There’s something brave in the way she bares cringe-inducing anxieties–and it’s a reminder of why Cathy resonated. There was an uneasy kernel of truth in her monologues on inadequacy. Those are unfashionable now, yet it’s hard to imagine there isn’t a little Cathy in girls weaned on Instagram affirmations. They’ve already spent more time evaluating their images than their mothers and grandmothers combined.

But when it comes to the other side of that panini press, dealing with parents losing their ability to care for themselves, she stays on the surface. Unlike Can’t We Talk About Something More Pleasant?, cartoonist Roz Chast’s searing and funny graphic memoir about her parents, Guisewite doesn’t get into what happens when elderly bodies break down. In that world, the people who buy the elder diapers and take the 2 a.m. nursing-home calls are usually daughters, and often ones with consuming jobs, struggling kids or both.
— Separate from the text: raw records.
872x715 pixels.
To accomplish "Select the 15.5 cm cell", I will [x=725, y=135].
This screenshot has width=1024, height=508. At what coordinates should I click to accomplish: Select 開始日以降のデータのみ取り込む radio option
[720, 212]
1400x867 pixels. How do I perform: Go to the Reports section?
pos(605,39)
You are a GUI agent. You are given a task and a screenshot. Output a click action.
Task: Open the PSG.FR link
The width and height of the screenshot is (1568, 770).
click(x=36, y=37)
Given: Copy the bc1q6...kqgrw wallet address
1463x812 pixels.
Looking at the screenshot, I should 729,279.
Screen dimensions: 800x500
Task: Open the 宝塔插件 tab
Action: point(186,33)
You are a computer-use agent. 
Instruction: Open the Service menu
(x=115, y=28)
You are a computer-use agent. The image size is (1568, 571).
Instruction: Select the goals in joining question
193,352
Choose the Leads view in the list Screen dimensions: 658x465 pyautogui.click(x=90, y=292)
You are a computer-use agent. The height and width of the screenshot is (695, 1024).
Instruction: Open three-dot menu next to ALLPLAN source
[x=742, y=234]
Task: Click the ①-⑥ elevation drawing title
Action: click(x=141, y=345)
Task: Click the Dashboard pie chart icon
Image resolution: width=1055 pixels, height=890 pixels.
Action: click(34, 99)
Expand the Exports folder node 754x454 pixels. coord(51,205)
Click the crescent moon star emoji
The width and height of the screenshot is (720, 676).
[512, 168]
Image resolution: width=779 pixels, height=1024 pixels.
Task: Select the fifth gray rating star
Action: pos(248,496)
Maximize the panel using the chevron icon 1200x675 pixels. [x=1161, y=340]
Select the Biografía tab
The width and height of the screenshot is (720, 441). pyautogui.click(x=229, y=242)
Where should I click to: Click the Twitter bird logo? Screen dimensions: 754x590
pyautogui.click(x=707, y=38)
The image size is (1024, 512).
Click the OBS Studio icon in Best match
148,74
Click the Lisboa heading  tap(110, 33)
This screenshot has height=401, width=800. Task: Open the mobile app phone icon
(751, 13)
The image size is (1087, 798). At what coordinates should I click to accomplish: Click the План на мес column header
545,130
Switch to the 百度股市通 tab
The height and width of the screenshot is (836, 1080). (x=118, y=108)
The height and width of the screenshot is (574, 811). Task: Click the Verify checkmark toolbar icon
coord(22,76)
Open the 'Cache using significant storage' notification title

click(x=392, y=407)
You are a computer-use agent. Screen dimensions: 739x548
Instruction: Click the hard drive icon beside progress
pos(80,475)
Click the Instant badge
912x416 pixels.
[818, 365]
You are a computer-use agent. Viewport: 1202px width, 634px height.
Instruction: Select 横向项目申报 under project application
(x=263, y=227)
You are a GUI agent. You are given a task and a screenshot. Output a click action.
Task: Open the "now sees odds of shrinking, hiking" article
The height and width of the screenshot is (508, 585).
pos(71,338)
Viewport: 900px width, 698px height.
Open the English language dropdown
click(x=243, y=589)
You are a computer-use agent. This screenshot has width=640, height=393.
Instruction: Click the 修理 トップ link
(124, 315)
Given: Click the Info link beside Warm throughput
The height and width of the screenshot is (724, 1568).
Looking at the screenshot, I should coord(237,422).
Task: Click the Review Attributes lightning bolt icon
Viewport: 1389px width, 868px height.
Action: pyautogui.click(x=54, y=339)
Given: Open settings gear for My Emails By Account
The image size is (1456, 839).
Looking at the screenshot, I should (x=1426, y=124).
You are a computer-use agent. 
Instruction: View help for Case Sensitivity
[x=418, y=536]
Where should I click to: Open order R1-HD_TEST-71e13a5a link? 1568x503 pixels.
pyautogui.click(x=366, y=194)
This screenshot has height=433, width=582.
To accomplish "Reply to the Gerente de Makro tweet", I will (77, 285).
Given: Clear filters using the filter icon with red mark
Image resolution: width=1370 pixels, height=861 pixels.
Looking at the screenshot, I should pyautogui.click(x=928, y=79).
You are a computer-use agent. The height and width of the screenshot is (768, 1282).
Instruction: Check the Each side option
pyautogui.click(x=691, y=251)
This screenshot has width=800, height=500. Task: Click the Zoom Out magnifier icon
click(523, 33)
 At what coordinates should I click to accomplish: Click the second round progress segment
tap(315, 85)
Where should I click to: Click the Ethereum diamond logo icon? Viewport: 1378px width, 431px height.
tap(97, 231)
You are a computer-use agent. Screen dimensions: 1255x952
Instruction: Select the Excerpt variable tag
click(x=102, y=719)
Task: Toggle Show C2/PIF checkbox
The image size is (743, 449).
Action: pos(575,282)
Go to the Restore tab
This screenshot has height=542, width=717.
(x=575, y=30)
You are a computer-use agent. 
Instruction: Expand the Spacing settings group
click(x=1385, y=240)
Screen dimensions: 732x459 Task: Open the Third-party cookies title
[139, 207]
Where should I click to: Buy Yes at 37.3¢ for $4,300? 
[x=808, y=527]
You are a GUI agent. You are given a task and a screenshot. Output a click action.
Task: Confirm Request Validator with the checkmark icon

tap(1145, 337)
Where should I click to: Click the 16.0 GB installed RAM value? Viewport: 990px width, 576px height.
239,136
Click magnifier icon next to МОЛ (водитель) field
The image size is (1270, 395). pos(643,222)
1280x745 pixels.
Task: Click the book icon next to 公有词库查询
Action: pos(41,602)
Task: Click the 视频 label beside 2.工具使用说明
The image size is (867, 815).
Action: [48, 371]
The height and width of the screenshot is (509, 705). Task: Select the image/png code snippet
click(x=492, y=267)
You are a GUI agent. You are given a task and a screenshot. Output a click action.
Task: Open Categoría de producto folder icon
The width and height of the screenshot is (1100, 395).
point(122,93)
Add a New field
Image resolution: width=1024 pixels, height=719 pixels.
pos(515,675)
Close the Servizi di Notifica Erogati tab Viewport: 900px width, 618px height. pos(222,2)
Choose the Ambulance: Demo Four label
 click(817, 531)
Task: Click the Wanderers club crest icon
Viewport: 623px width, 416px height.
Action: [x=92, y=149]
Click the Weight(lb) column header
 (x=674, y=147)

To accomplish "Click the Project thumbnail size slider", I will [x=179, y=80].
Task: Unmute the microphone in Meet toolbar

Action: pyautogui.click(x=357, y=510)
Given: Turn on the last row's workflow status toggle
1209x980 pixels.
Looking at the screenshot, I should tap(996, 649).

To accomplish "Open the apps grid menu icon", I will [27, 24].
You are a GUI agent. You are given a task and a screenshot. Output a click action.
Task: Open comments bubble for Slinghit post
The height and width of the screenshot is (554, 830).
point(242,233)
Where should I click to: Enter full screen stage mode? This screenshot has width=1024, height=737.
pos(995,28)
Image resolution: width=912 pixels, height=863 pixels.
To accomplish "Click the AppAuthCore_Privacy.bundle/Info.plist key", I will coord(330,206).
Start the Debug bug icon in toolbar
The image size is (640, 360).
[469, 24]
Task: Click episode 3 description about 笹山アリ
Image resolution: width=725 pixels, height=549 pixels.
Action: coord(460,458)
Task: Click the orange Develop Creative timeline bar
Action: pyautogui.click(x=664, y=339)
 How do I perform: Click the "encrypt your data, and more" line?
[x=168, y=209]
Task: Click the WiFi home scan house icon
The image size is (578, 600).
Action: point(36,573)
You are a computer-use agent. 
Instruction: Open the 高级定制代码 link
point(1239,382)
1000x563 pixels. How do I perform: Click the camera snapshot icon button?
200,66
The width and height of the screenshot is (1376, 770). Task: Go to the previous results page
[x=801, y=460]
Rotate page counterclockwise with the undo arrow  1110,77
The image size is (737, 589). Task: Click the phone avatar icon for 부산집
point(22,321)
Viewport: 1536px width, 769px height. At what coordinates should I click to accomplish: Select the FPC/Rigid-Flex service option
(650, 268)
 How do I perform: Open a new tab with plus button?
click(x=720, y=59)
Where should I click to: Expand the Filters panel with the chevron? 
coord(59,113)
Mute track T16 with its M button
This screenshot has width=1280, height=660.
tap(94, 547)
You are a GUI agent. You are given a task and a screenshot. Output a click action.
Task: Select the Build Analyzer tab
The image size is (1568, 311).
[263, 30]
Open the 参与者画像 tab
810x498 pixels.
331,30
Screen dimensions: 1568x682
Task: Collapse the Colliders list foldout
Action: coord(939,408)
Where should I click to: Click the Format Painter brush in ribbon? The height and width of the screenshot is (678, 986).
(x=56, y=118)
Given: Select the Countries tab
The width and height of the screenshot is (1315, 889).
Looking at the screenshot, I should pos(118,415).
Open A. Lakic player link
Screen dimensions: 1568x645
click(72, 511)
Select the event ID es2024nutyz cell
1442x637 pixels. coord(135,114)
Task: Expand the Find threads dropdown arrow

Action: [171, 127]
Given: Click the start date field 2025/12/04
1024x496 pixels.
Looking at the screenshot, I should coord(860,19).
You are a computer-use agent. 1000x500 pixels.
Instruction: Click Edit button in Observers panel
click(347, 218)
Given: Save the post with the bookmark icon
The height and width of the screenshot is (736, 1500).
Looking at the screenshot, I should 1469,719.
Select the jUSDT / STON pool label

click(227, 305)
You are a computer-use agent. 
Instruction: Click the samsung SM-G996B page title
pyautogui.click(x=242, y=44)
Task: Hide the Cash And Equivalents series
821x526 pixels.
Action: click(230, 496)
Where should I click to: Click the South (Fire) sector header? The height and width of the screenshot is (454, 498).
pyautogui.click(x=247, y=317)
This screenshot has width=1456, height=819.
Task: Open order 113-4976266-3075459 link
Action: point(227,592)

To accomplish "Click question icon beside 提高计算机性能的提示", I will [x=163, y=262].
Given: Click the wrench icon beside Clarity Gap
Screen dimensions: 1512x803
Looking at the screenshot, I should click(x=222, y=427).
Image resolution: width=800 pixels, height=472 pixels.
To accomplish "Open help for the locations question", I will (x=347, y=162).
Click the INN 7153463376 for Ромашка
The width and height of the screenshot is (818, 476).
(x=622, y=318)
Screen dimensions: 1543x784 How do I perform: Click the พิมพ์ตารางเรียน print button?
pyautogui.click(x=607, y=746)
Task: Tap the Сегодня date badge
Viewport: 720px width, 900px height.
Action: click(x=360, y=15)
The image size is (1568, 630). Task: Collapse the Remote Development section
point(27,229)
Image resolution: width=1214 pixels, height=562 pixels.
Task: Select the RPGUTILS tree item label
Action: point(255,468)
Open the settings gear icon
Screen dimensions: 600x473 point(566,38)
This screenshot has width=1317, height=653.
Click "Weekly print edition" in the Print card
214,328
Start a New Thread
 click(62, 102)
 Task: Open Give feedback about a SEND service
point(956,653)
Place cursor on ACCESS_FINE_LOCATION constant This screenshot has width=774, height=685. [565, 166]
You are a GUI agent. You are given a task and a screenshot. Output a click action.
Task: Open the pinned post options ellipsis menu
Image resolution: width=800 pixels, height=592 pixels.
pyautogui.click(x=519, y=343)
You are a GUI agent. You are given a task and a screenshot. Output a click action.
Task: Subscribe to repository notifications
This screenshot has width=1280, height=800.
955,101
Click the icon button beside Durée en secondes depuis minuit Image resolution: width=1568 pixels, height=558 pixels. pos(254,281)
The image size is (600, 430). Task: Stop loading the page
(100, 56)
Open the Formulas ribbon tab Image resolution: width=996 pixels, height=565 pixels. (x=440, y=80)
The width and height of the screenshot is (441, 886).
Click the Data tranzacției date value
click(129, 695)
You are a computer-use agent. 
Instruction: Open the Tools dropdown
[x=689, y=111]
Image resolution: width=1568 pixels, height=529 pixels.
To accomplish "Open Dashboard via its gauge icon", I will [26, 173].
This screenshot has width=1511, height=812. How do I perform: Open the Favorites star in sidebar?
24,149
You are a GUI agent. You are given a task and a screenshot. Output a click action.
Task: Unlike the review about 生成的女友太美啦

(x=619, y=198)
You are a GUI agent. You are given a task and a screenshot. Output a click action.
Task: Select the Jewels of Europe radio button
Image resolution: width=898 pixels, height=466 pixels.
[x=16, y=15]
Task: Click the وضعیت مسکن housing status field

And neither the long baths nor the self-empowerment our culture prescribes are enough to assuage the guilt of not being able to tend to everyone.

When people ask Guisewite what she’s doing in retirement, expecting some amazing second act, she says she’s a full-time daughter and a full-time mother. “I can’t stand all those efficient members of my peer group who are managing to care for children and parents and reinvent themselves while I end so many days with nothing crossed out except things like ‘take vitamins,'” she writes, sounding a lot like her alter ego. Makes you wish cartoon Cathy could return as retired Cathy–the voice of the weary boomer woman who still can’t get a break.